The amount of time spent in compaction tends to be linear to the size of the heap. A larger heap means longer compaction times, and on a JVM that pauses for compaction, that means longer pause times. Since most applications have some basic level of worst-case response time requirement, and these requirements coupled with inevitable compaction pauses end up dictating a limit on practical heap size.
Azul’s ability to concurrently compact the heap, and to allow the application to continue to execute while remapping is performed, allows applications to completely separate heap size from response time requirements. Applications that leverage the Zing VM can practically make use of 10s or 100s of GB of memory without encountering compaction related pauses, simultaneously sustaining scale and consistent response times.
Fragger is a heap fragmentation inducer, meant to induce compaction of the heap on a regular basis using a limited amount of CPU and memory resources.
The Fragger tool is to aid application testers in inducing inevitable-but-rare garbage collection events, such that they would occur on a regular and more frequent and reliable basis. Doing so allows the characterization of system behavior, such as response time envelope, within practical test cycle times.
Fragger works on the simple basis of repeatedly generating large sets of objects of a given size, pruning each set down to a much smaller remaining live set, and increasing the object size between passes such that is becomes unlikely to fit in the areas freed up by objects released in a previous pass without some amount of compaction. Fragger ages object sets before pruning them down in order to bypass potential artificial early compaction by young generation collectors.
By the time enough passes are done such that the total allocated space roughly matches the heap size (although a much smaller percentage is actually alive), some level of compaction likely becomes inevitable.

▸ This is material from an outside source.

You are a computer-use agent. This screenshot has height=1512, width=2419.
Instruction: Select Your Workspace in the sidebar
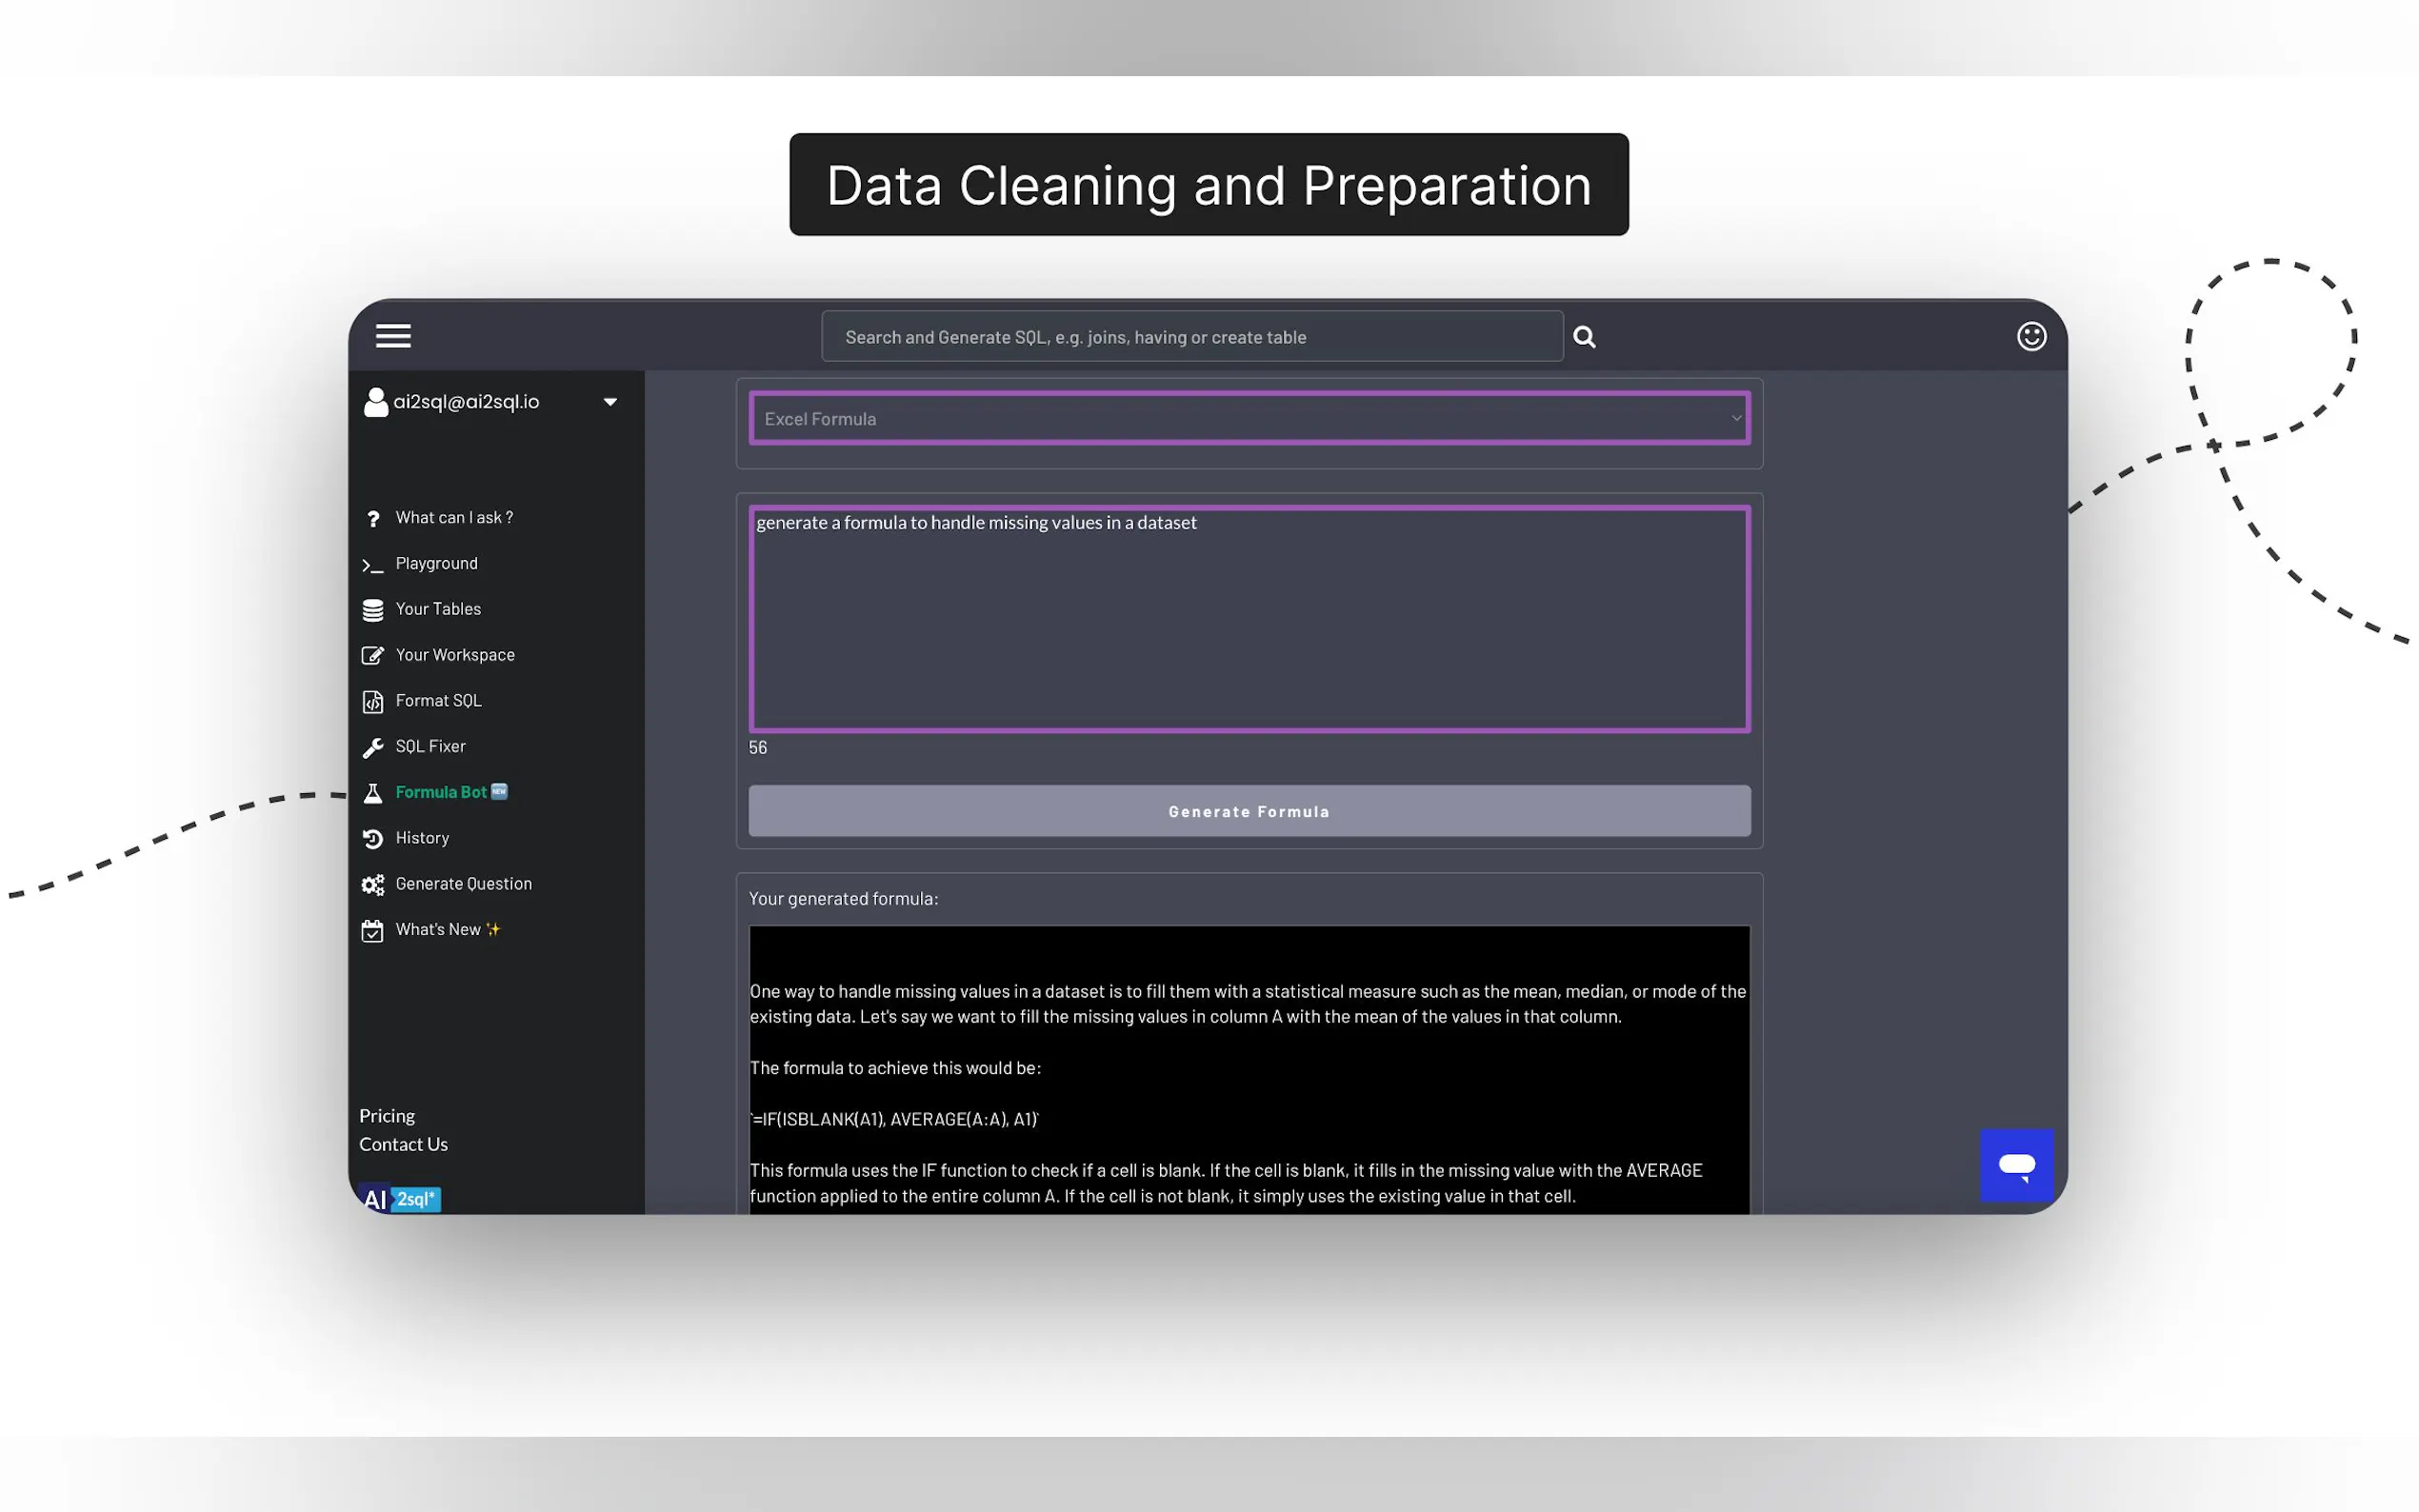(x=454, y=655)
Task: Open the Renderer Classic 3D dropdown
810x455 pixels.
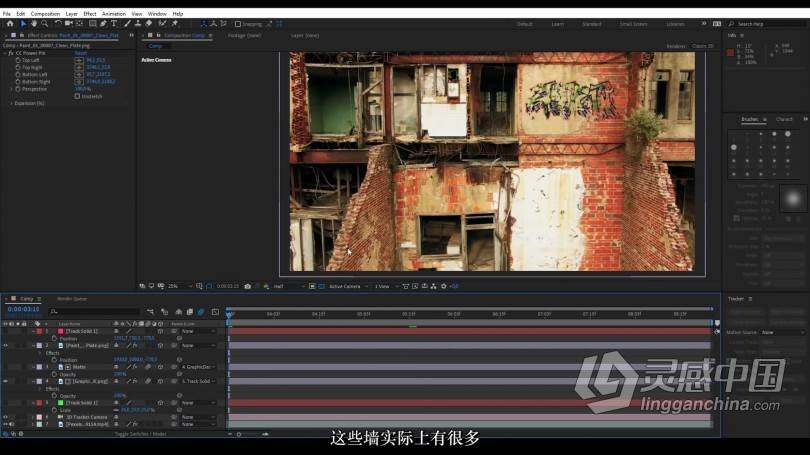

Fragger's resource consumption is completely tunable, it will throttle itself to a tunable rate of allocation, and limit it's heap footprint to configurable level.
When run with default settings, Fragger will occupy ~25% of the total heap space, and allocate objects at a rate of 20MB/sec. At these settings compaction will usually occur within 2 minutes per GB of heap. Altering the target allocation rate, as well as the heap occupancy ratio and with the number of passes in a compaction-inducing iteration, will change the frequency with which compactions occur, and the CPU percentage consumed by Fragger.